Four days ago in Columbus, the Michigan Wolverines learned a valuable lesson from their bitter rival Ohio State.
The Wolverines went into Columbus after playing a weak nonconference schedule, which was highlighted by a win over a NC State team that was still trying to find their feet.
The Ohio State game was the first big game on the Wolverines schedule, and in the first half of that game, John Beilein's team arguably played their worst half of basketball this season.
The Wolverines could have continued to take the beating from the Buckeyes, but instead they responded in the second half with a comeback that almost succeeded.
However, the most important takeaway from the Ohio State game did not show up until Thursday night in Minneapolis.
The first half against Minnesota was the opposite of the one in Columbus. The Wolverines came out of the gate hungry, and although the score was close for most of the first half, it was clear on the court who was the dominant team.
Tim Hardaway, Jr., who scored a dubious three points in the first 20 minutes on Sunday, was the star at the Williams Arena on Thursday night with his 17 first-half points.
It was not just Hardaway Jr. who excelled against the Golden Gophers—it was the entire Wolverines team that was confident that they would win their 17th game of the season.
While Hardaway was draining three-pointers, Trey Burke was dishing out assists, Spike Albrecht was in the paint drawing a key charge and Mitch McGary came off the bench and had one of his best halves as a Wolverine with six points and three steals.
All of the statistics are nice to look at and to write about, but none of these statistics would be relevant had the Wolverines played a strong overall 40 minutes in Columbus on Sunday.
No Wolverine fan would willingly admit that the loss to Ohio State helped them on Thursday and for the rest of the B1G season, but they did.

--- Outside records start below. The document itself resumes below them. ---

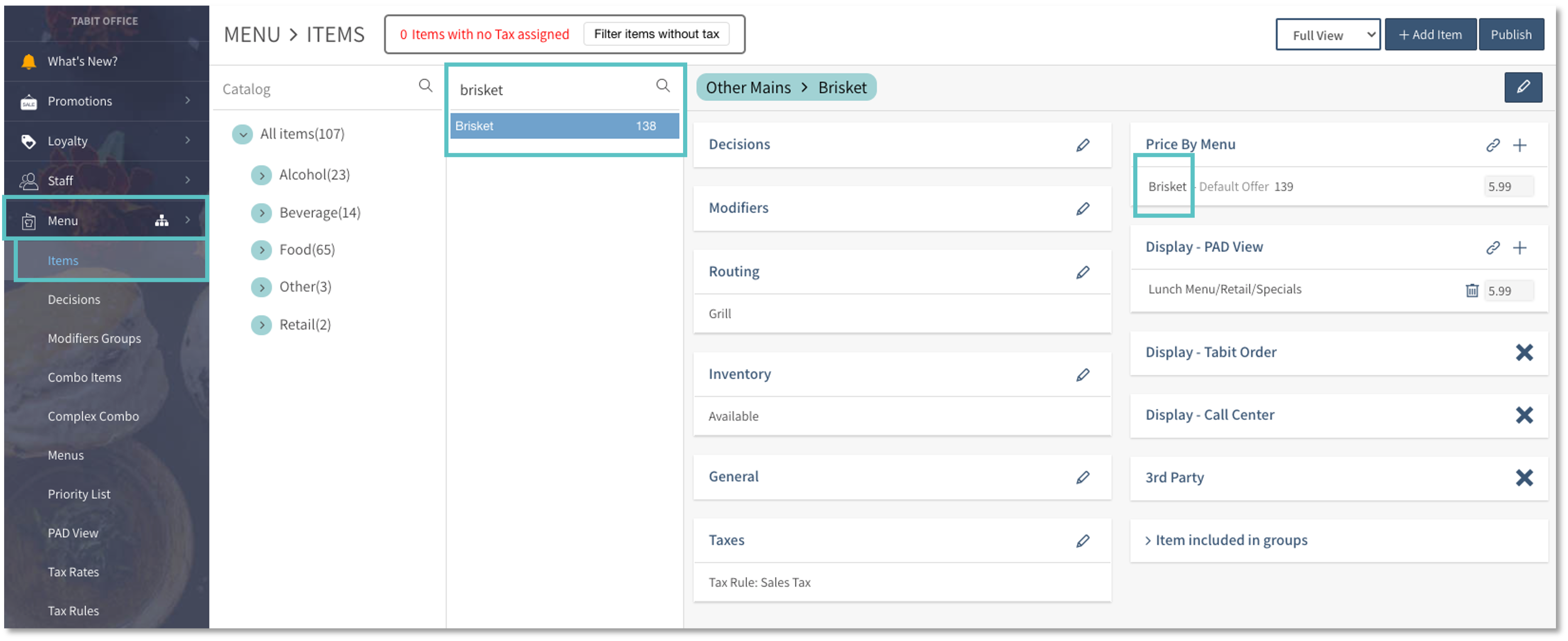
Task: Click Filter items without tax button
Action: (656, 34)
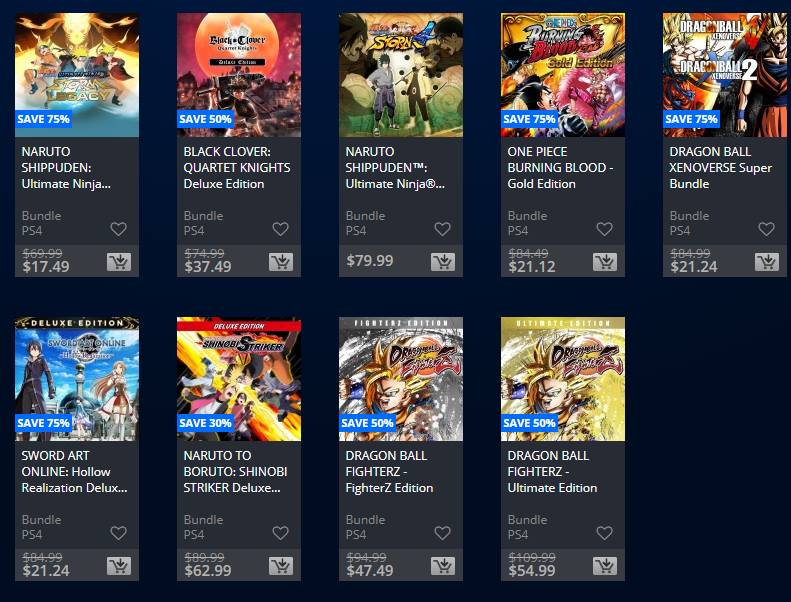Add One Piece Burning Blood to cart
791x602 pixels.
605,262
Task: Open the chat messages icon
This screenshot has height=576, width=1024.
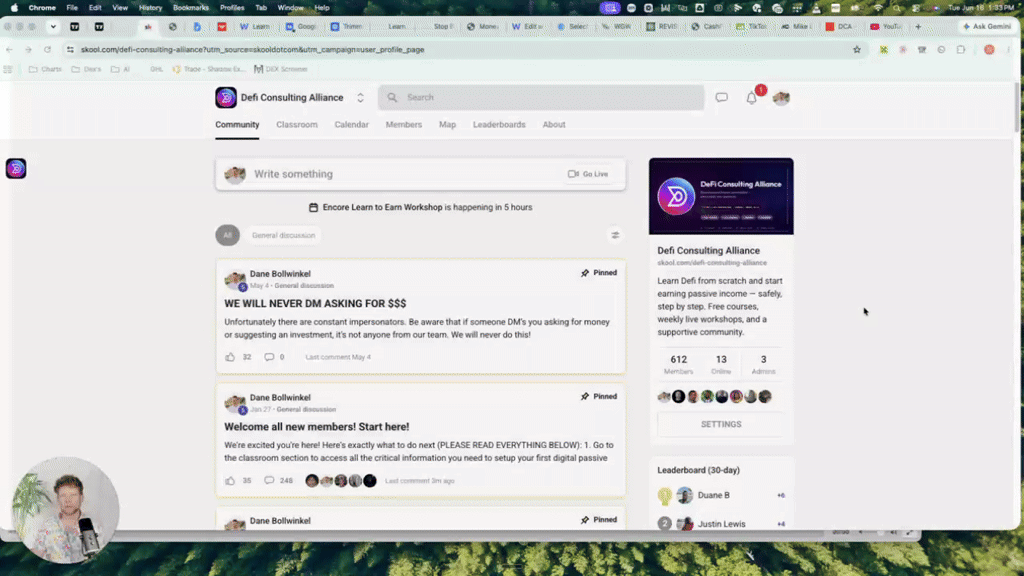Action: coord(721,97)
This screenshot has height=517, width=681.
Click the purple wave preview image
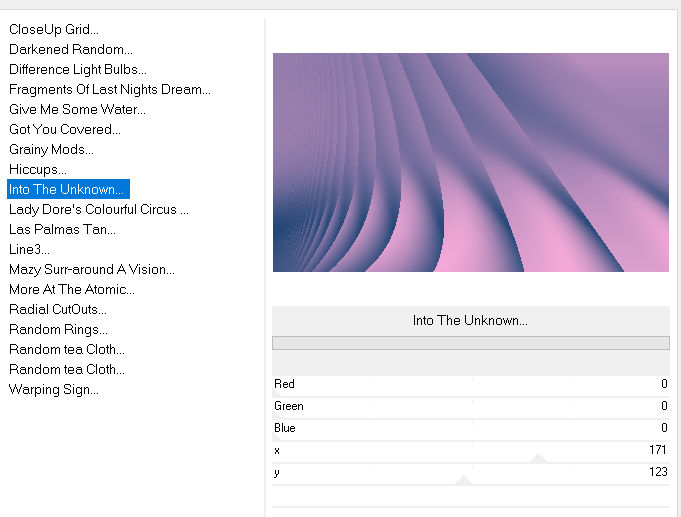[x=470, y=162]
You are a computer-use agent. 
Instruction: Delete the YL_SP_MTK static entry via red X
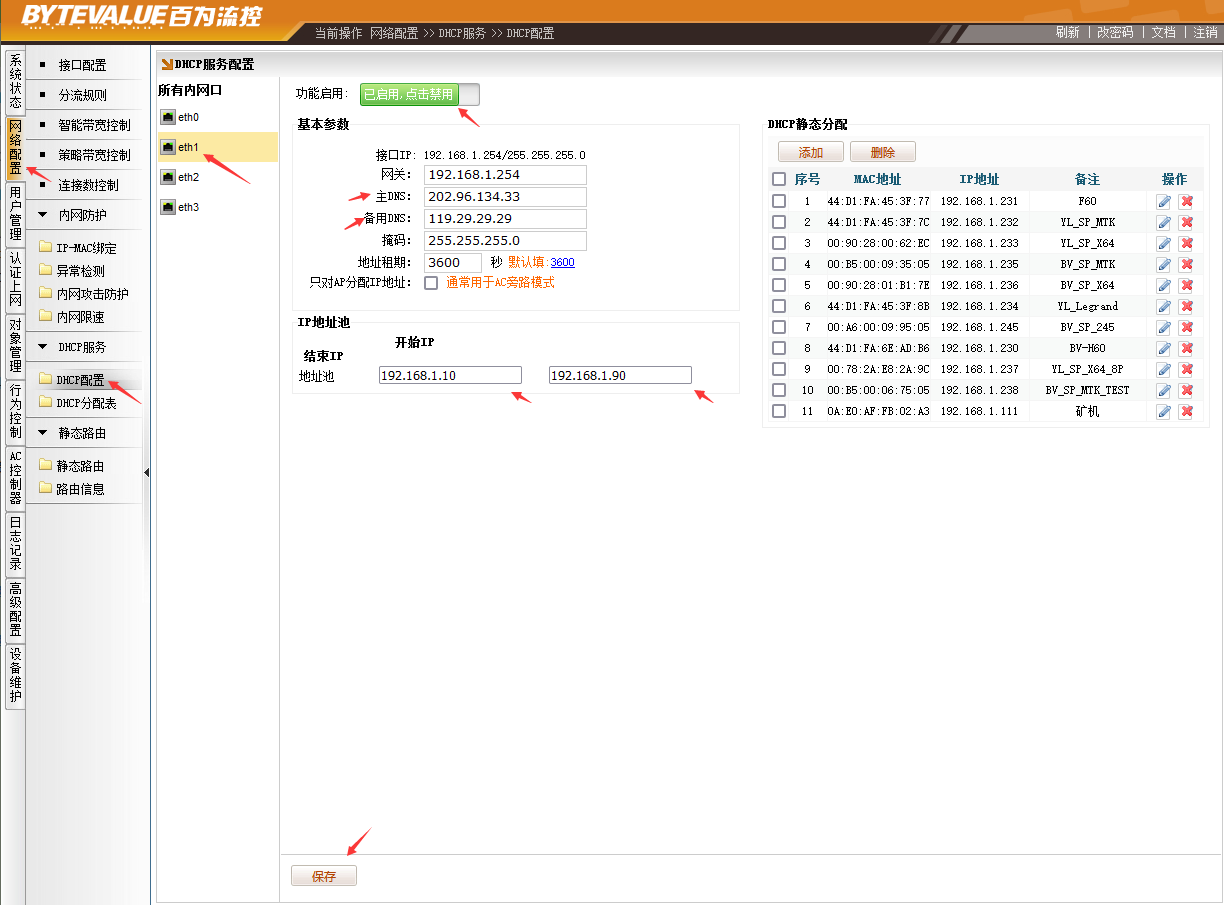(1186, 222)
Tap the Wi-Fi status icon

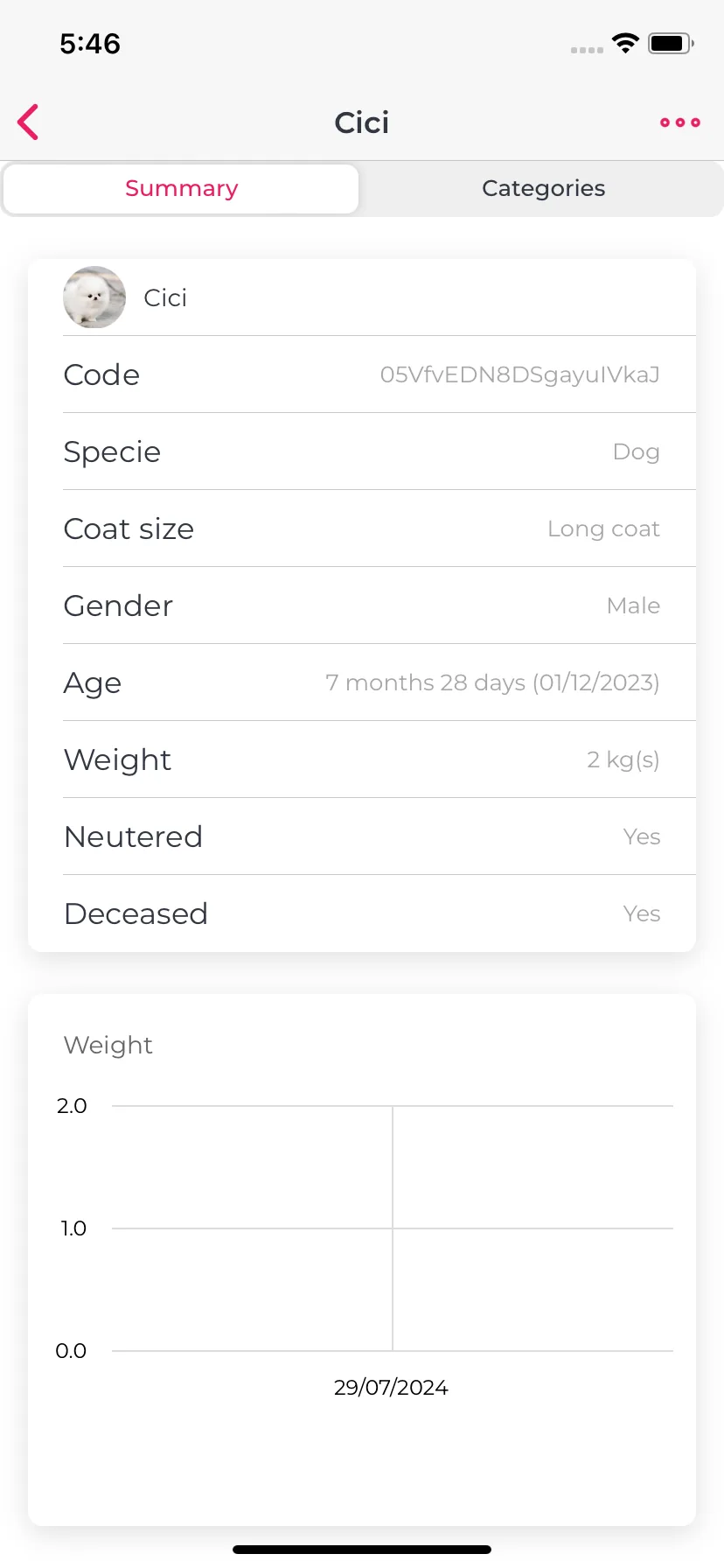[x=626, y=43]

By dominating the mighty maize and blue offense in the first half on Sunday, the Buckeyes showed Beilein and company everything that was wrong with their approach to the big games.
Not only did the Wolverines' group of young players learn from their experience at the Value City Arena, but they executed their game plan to perfection and gave Minnesota no chance of coming back in the second half.
Nothing could go wrong for the Wolverines, and if they attack the first half of each of their remaining B1G games like they did on Thursday, there could be no stopping them in conference play.
All of the other teams in the B1G have shown glaring weaknesses in big games this season.
Indiana's offense was effectively shut down against Wisconsin on Tuesday when Jordan Hulls failed to make a shot.
Ohio State has been far from impressive in big games except for the first half of Michigan—a game that the Wolverines would have won if they played an extra two minutes.
Minnesota failed to show up in their past two games against Indiana and Michigan, two performances that has cast plenty of doubt around Tubby Smith's team.
Wisconsin caught Indiana off guard on Tuesday, but they are sure to lose their first conference game sometime during their four straight games against ranked opponents.
Michigan State faces the same amount of difficulty in their schedule as Wisconsin does in the coming weeks, while Illinois is too inconsistent to contend for the B1G title.
With all that being said, the Wolverines have to be the clear-cut favorite to win the B1G title because of their response to their putrid first half in Columbus.
No team in B1G play this season has shown the same resilience that the Wolverines showed in their last 60 minutes on the court.
If Michigan plays with the same perfection that they did against Minnesota for the rest of the season, the Wolverines will look back on the first half of the Ohio State game as the point in the season that helped them win the B1G title.